NAEMSP - Behavioral Health Crisis and EMS: This is Maddening - High levels of alcohol, overdose and suicide rates in New Mexico. They turn to 911 in time of crisis. 15-20% of calls are psych or substance abuse related. Send police = jail. Send EMS = ER. Neither may be the right
answer. The problems do not get addressed by the jail or the ER. Some get restrained and forced against their will and then have an ambulance bill and miss work the next day that complicates their problem. Bernalillo County implemented a mental health tax to bolster their mental health system. Statewide behavioral health hotline implemented. Callers can talk to a licensed counselor on the hotline. All are masters level mental health counselors. CIT teams formed. The CIT concept used here are high profile, acute responses (suicidal, hostage, etc.). Community engagement team formed. Engagement team can be activated by the hotline for sub-acute interventions. They have also implemented mobile crisis teams. They deploy and clear an EMS crew from scene and they perform on site behavioral evaluation. There are six mobile crisis teams deployed during the busiest hours of the day. Findings: Decreased hospitalization and arrest rates. Reduces burden on 911. Increased participation in treatment services. Speaker feels this is getting the patient to the right care and this is the right thing to do. Get them connected to the right help while still at home. 27% are suicidal, 19% are behavioral and 11% are welfare checks. Scene requests come from EMS or police. Dispositions: Arrested 9%, Hospital 20%, Cleared 68% and other 3%. Eligible calls can be recognized by 911 dispatch or by units on scene. The hotline can send as well. You must still ensure scene safety and work well and make good relationships with law enforcement to collaborate. Leads to positive interactions with the community. Periodic follow up after the initial crisis must occur. Team can set up appointments with resources. Law enforcement is getting extensive crisis intervention training. Providing hundreds of hours mental health and substance abuse training online. They use the ECHO CIT website for training. http://www.gocit.org/cit-knowledge-network.html Hurdles have been working across multiple agency and staffing. They are now working on a public inebriate intervention program and a sobering center.

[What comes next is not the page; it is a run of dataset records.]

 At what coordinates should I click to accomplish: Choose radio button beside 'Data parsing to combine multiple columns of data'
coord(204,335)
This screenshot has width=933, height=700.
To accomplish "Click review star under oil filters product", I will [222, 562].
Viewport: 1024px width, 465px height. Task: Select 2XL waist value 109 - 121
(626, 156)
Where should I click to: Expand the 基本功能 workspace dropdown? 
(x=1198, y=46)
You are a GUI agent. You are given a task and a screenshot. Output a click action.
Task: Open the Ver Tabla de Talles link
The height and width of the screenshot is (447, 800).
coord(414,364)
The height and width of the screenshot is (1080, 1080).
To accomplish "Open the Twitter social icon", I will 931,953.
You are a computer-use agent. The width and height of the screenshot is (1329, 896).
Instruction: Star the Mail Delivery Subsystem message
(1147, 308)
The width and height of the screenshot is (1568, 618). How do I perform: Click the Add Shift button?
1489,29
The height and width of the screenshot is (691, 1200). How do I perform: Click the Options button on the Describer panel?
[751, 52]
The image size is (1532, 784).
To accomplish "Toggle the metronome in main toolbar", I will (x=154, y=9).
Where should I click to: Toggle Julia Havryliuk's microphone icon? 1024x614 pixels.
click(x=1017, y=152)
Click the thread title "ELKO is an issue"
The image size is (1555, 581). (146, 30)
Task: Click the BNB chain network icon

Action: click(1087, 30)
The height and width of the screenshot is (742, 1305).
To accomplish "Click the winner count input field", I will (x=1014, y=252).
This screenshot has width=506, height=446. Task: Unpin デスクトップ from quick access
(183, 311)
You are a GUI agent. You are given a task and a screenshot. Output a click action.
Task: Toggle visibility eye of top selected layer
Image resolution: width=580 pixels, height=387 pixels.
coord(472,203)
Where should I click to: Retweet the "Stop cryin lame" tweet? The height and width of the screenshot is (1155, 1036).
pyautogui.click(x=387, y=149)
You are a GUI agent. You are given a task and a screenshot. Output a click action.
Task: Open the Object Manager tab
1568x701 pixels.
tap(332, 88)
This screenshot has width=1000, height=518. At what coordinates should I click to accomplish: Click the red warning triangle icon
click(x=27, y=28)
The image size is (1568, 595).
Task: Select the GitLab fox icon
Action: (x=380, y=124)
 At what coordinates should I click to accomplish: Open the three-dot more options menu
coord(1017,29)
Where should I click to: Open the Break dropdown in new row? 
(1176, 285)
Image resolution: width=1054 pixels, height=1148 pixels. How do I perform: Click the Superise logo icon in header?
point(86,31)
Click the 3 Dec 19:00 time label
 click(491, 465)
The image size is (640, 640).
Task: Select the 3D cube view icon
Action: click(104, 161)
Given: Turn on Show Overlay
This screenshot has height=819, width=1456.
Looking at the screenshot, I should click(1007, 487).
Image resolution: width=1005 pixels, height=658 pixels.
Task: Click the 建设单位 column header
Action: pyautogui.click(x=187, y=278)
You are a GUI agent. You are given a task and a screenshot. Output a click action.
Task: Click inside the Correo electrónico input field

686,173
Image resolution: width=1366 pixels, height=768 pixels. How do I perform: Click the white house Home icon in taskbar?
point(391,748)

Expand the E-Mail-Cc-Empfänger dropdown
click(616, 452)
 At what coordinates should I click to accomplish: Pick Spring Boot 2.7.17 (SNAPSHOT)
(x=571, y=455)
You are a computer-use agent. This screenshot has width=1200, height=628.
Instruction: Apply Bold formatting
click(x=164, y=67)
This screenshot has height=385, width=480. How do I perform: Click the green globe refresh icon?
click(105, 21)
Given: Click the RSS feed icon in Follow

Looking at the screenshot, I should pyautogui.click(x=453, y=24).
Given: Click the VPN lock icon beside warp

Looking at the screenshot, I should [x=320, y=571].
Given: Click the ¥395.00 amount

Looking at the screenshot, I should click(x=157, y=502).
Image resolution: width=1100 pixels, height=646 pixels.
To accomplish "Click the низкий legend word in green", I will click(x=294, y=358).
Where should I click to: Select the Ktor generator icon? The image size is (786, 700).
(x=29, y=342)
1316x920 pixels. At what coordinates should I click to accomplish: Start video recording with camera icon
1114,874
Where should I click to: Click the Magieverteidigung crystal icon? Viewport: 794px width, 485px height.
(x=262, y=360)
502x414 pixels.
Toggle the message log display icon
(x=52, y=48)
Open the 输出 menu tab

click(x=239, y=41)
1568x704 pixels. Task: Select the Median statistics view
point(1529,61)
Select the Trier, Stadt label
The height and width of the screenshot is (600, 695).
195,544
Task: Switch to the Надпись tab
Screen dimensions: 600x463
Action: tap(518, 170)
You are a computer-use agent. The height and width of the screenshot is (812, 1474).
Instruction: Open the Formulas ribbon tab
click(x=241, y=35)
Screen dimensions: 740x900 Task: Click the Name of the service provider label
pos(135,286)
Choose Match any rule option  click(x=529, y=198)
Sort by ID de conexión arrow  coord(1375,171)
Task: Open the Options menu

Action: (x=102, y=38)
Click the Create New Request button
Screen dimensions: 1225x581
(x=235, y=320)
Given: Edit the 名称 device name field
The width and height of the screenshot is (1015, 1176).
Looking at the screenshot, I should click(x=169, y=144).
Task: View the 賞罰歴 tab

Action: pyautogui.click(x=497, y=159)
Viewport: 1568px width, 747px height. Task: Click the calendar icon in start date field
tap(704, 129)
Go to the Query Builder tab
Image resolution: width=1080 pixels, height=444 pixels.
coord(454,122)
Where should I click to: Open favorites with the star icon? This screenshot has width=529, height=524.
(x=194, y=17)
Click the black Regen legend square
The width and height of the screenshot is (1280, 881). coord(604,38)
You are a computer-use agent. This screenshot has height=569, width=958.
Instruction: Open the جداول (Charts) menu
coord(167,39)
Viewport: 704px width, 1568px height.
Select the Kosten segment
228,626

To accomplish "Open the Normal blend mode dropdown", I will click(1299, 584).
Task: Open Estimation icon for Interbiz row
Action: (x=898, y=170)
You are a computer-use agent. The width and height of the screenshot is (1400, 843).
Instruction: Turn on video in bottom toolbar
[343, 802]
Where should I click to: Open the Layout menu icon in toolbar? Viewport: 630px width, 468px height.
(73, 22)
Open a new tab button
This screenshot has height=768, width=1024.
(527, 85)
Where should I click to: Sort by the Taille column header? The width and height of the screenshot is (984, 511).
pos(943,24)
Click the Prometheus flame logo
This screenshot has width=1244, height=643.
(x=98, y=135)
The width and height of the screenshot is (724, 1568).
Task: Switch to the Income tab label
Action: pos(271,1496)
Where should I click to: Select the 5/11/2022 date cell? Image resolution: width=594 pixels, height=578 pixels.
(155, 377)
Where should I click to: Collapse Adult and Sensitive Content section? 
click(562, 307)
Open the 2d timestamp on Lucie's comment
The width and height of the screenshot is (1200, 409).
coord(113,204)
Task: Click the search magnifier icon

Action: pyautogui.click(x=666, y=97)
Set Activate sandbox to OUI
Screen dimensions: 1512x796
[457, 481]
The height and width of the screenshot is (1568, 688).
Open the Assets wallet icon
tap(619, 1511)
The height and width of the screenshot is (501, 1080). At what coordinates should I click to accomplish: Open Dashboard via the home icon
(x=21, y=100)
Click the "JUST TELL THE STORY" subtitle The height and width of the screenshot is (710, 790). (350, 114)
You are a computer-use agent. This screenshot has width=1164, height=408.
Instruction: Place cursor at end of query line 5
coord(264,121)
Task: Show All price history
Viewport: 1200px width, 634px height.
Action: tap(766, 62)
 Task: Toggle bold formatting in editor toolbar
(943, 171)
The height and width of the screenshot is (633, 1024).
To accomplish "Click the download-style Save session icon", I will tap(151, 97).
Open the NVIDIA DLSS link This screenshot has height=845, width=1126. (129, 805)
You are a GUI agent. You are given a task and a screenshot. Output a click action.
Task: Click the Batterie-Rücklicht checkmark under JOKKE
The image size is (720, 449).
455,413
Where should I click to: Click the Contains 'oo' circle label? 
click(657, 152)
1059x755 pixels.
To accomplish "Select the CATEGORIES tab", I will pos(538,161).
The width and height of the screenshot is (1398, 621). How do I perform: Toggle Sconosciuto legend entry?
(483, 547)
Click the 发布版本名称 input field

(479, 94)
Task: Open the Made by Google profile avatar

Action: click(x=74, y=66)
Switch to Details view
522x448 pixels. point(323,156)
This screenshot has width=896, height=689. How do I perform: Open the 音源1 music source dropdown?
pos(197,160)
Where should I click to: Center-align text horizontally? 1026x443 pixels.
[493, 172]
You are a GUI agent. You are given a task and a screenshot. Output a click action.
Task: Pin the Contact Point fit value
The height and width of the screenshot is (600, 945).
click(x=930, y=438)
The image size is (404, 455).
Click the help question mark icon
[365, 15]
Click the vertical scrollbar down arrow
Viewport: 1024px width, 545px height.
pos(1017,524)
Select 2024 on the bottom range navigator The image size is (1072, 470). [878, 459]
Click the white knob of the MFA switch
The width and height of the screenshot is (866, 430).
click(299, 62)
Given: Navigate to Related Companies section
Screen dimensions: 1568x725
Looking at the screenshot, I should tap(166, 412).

This center will be staffed by EMS. They are also developing a crisis treatment center as well.

NAEMSP - Mountain Medicine - Will Smith, MD, Jackson Hole, Wyoming - Medical Director for the National Park Service - www.wildernessdoc.com - Case study presented from March of 2017. Wilderness EMS Systems can include ski patrol, search and rescue teams, traditional front country EMS, military and other resources. Suggests the Wilderness EMS textbook for learning the differences including to those involving medical direction. Listened to 911 call where they got coordinates from a cell phone on Maverick Peak on a chest pain call with difficulty breathing. Back country incident command post utilized. Span of control is important in back country operations. Played radio traffic as CPR in progress was confirmed. CPR was provided based upon nothing more than people in the party knowing to push hard and fast. This was a witnessed arrest with early CPR so the typical wilderness medical perspective of time and distance was less of a TOR situation than generally perceived. AED was one of the few pieces of equipment taken in by the rescue team. Patient was in VF. You have to know how to run an arrest without an ECG on a screen. Shock was delivered then no shock advised. Mechanical CPR device was requested (needed to provide CPR during movement out of this geographic situation). Patient was resuscitated and stabilized. 12-lead showed a STEMI. Patient had awakened and was talking ASA and Amiodarone given. Held NTG (no reason was given in the lecture). One hour and 33 minute response time with 30 minutes on scene. Over three hours till balloon inflation in Cath lab but still had great outcome. Chain of survival very important. AED is important. Have a PIT Crew CPR concept and a ROSC checklist.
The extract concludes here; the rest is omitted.